The Chinese government has blocked certain features of Facebook’s encrypted messaging service, WhatsApp, inside the country — another sign of President Xi Jinping’s ever-tightening grip on internet use.

WhatsApp users and security researchers reported Tuesday that certain aspects of WhatsApp’s service were no longer working in China. Videos and images, as well as voice messages, were not being delivered. Text messages continued to work, however.

Until now, WhatsApp was the only Facebook product allowed to operate in China, with the social network’s main site banned in 2009 following ethnic unrest in western China. Instagram was blocked in 2014 in the wake of protests in Hong Kong.

It’s not clear why WhatsApp is now being blocked in China, but the government is preparing for the 19th Party Congress, to be held in a few months, a time typically associated with increased censorship online.

WhatsApp is not as popular as local service WeChat, but its end-to-end encryption that prevents messages being monitored makes it an appealing tool for certain groups of people, including activists, journalists, dissidents, and those seeking to communicate securely with the rest of the world.

According to researchers monitoring WhatsApp’s infrastructure, the Chinese government appears to be targeting the servers that route image, audio, and video files between users, while ignoring the servers handling text messages. There is no evidence the Chinese government is capable of decrypting the messages being sent.

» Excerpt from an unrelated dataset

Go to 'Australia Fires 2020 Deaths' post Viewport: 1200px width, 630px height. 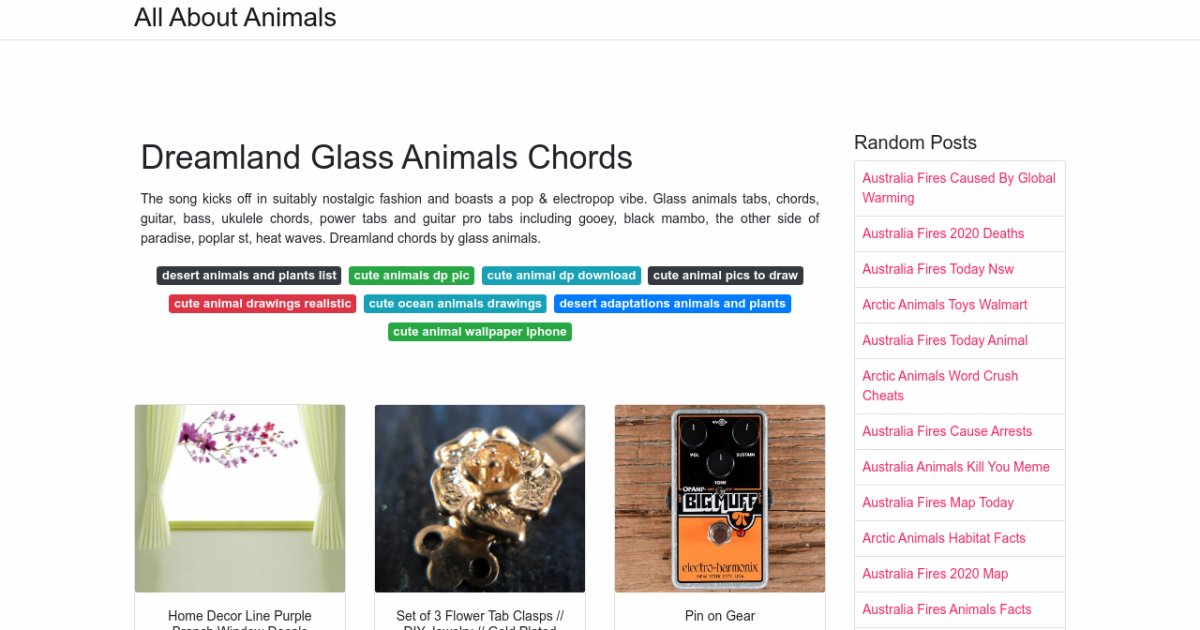click(x=943, y=233)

The Chinese government said Tuesday that it was not speaking about the issue, and WhatsApp did not immediately respond to a VICE News request for comment on the situation.

The move doesn’t bode well for WhatsApp. When the Chinese government first started restricting Gmail use, it did so unevenly before rolling out a complete block, in 2014. The crackdown on WhatsApp is just the latest effort by the Chinese government to increase the country’s ability to filter and control what citizens access online, a system commonly known as the Great Firewall.

  • On Monday, a report by the the University of Toronto’s citizen lab revealed that the Chinese government had systematically scrubbed social media of references to Liu Xiaobo, the Nobel Peace Prize laureate who died last week. The government’s control over the web allowed them to filter out images commemorating Liu in real time in one-on-one chats on the hugely popular messaging service WeChat. The findings reveal the extent of the government’s control over platforms like WeChat, which are legally bound to cooperate with Chinese security agencies.
  • On June 1, a new cybersecurity law went into effect in China, with the stated aim of boosting the protection of personal data online. However, critics warn this is just another part of the government’s efforts to control all aspects of the internet. It is also expected to make it harder for foreign companies to do business in China. One strand of the new law requires all companies to store data in China, and partner with a local company to do so, a move some have claimed will make it easier for the Chinese government to carry out espionage. Apple last week announced plans for a data center in China to comply with the new rules.
  • In August, the Communist Party will hold the 19th Party Congress, where top leadership positions are allocated. The recent moves to clamp down on content- sharing via WhatsApp and WeChat suggest that the party is once again preparing tighter restrictions on internet usage in the run-up to the summit. Five years ago, during the last Congress, the government limited access to Google — it was banned completely in 2014 — as well as restricting access to U.S. publications like the New York Times and Bloomberg.
  • Earlier this week, there was an unexpected victim of China’s censors, when it appeared that images of Winnie the Pooh were being filtered out of social media posts. Once again the Chinese government said nothing, but AA Milne’s character has in the past been used in online memes comparing the slow-witted, honey-loving bear to Xi.